| name | docker-deploy |
| description | Create Docker configurations and deployment workflows for Scrapy projects when containerizing spiders or deploying to production. Generates Dockerfiles, docker-compose setups, and orchestration configurations. |
| allowed-tools | Read, Write, Grep |
You are a Docker and deployment expert for Scrapy projects. You create production-ready containerization configurations with proper resource management, monitoring, and scalability.

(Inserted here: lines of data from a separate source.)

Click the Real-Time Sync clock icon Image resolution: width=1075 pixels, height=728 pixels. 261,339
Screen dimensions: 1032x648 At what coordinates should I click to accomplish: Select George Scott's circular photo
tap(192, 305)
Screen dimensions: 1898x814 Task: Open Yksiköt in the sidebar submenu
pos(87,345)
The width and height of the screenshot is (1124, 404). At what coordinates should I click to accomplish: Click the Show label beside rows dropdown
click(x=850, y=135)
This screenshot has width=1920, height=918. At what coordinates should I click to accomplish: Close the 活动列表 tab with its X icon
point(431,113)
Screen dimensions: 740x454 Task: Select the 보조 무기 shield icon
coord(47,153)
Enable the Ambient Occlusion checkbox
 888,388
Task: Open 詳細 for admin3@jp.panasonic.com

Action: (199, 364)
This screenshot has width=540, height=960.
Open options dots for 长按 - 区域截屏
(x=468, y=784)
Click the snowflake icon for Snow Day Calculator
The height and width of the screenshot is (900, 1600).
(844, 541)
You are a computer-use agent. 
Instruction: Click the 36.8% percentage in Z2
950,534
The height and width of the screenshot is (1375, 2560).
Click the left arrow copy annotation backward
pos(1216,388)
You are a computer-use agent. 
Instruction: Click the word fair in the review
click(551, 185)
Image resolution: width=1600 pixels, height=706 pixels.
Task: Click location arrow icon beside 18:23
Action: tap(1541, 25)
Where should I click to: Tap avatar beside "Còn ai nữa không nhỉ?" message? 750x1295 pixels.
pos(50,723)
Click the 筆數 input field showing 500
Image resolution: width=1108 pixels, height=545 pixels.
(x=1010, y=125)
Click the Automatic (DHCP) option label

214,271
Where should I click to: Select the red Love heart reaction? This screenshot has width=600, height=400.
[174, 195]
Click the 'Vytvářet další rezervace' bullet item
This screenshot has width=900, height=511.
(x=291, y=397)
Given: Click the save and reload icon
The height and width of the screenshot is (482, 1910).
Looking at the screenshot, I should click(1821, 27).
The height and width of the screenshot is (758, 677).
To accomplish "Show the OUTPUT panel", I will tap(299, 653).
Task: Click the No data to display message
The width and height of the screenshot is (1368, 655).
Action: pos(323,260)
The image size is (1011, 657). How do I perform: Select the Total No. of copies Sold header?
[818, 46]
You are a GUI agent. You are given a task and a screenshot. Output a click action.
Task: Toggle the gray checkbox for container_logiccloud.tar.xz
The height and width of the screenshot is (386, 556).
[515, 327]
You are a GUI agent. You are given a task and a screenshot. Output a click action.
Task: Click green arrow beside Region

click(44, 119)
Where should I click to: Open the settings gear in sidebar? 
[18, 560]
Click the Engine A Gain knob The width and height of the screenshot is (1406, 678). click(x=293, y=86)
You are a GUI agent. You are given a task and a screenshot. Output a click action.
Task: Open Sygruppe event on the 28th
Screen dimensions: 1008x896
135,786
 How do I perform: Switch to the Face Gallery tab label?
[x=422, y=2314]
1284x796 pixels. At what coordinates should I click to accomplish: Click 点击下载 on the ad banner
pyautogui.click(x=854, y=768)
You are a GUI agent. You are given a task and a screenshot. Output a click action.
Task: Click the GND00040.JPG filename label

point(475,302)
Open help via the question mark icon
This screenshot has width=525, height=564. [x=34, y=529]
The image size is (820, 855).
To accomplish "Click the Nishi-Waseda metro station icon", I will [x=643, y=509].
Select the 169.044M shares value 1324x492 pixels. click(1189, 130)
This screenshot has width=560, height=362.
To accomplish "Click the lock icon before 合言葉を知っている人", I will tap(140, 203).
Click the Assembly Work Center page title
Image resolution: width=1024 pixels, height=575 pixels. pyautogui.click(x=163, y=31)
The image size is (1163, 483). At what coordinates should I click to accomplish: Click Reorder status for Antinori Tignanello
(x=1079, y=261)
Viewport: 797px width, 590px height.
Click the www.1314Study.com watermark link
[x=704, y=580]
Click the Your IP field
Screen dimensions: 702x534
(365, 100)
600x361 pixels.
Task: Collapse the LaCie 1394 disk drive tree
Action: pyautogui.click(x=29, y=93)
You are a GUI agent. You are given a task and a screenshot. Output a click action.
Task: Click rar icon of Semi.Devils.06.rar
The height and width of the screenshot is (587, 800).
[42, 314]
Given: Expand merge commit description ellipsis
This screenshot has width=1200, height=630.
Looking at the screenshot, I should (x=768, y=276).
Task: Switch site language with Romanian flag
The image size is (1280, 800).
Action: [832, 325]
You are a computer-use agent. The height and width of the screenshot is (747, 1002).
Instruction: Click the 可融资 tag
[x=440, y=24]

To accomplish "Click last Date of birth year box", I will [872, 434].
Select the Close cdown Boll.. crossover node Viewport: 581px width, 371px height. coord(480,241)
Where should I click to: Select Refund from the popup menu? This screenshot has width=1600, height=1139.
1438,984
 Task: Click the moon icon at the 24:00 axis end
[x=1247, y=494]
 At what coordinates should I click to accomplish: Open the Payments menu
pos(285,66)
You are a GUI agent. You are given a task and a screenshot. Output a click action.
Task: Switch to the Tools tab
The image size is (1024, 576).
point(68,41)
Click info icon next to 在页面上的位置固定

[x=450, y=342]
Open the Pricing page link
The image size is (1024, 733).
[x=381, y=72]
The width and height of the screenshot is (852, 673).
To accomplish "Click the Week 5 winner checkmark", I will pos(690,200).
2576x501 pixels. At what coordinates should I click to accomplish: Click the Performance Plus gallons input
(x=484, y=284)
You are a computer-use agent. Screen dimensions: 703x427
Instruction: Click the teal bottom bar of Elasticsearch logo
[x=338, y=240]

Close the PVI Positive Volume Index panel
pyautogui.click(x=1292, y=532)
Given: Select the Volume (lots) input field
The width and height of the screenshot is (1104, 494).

Docker Architecture for Scrapy
Single Spider Container
┌─────────────────────────────────┐
│ Scrapy Spider Container │
│ │
│ ┌──────────────────────────┐ │
│ │ Spider Process │ │
│ └──────────────────────────┘ │
│ │
│ ┌──────────────────────────┐ │
│ │ Output Volume │ │
│ └──────────────────────────┘ │
└─────────────────────────────────┘
Distributed Scraping Architecture
┌─────────────────────────────────┐
│ Scrapy Cluster │
│ │
│ ┌───────────┐ ┌───────────┐ │
│ │ Spider 1 │ │ Spider 2 │ │
│ └───────────┘ └───────────┘ │
│ │
│ ┌─────────────────────────┐ │
│ │ Redis (Queue) │ │
│ └─────────────────────────┘ │
│ │
│ ┌─────────────────────────┐ │
│ │ PostgreSQL (Storage) │ │
│ └─────────────────────────┘ │
└─────────────────────────────────┘
Docker Configuration Files
1. Basic Dockerfile
Purpose: Single spider containerization
# Dockerfile
FROM python:3.11-slim
# Set working directory
WORKDIR /app
# Install system dependencies
RUN apt-get update && apt-get install -y \
gcc \
g++ \
libxml2-dev \
libxslt1-dev \
libssl-dev \
libffi-dev \
&& rm -rf /var/lib/apt/lists/*
# Copy requirements first for better caching
COPY requirements.txt .
# Install Python dependencies
RUN pip install --no-cache-dir -r requirements.txt
# Copy project files
COPY . .
# Create directories for data and logs
RUN mkdir -p /app/data /app/logs
# Set environment variables
ENV SCRAPY_SETTINGS_MODULE=myproject.settings
ENV PYTHONUNBUFFERED=1
# Run spider
CMD ["scrapy", "crawl", "myspider"]
2. Multi-stage Dockerfile (Optimized)
Purpose: Smaller production images
# Multi-stage Dockerfile
# Stage 1: Builder
FROM python:3.11-slim as builder
WORKDIR /app
# Install build dependencies
RUN apt-get update && apt-get install -y \
gcc \
g++ \
libxml2-dev \
libxslt1-dev \
&& rm -rf /var/lib/apt/lists/*
# Install Python packages
COPY requirements.txt .
RUN pip install --user --no-cache-dir -r requirements.txt
# Stage 2: Runtime
FROM python:3.11-slim
WORKDIR /app
# Install runtime dependencies only
RUN apt-get update && apt-get install -y \
libxml2 \
libxslt1.1 \
&& rm -rf /var/lib/apt/lists/*
# Copy Python packages from builder
COPY --from=builder /root/.local /root/.local
# Copy application code
COPY . .
# Create data directories
RUN mkdir -p /app/data /app/logs
# Make sure scripts in .local are usable
ENV PATH=/root/.local/bin:$PATH
ENV PYTHONUNBUFFERED=1
# Create non-root user for security
RUN useradd -m -u 1000 scrapy && \
chown -R scrapy:scrapy /app
USER scrapy
CMD ["scrapy", "crawl", "myspider"]
3. Playwright-enabled Dockerfile
Purpose: Spiders requiring browser automation
# Dockerfile.playwright
FROM mcr.microsoft.com/playwright/python:v1.40.0-jammy
WORKDIR /app
# Install Python dependencies
COPY requirements.txt .
RUN pip install --no-cache-dir -r requirements.txt
# Install Playwright browsers
RUN playwright install chromium
# Copy project
COPY . .
# Create directories
RUN mkdir -p /app/data /app/logs
ENV SCRAPY_SETTINGS_MODULE=myproject.settings
ENV PYTHONUNBUFFERED=1
# Run with xvfb for headless mode
CMD ["scrapy", "crawl", "playwright_spider"]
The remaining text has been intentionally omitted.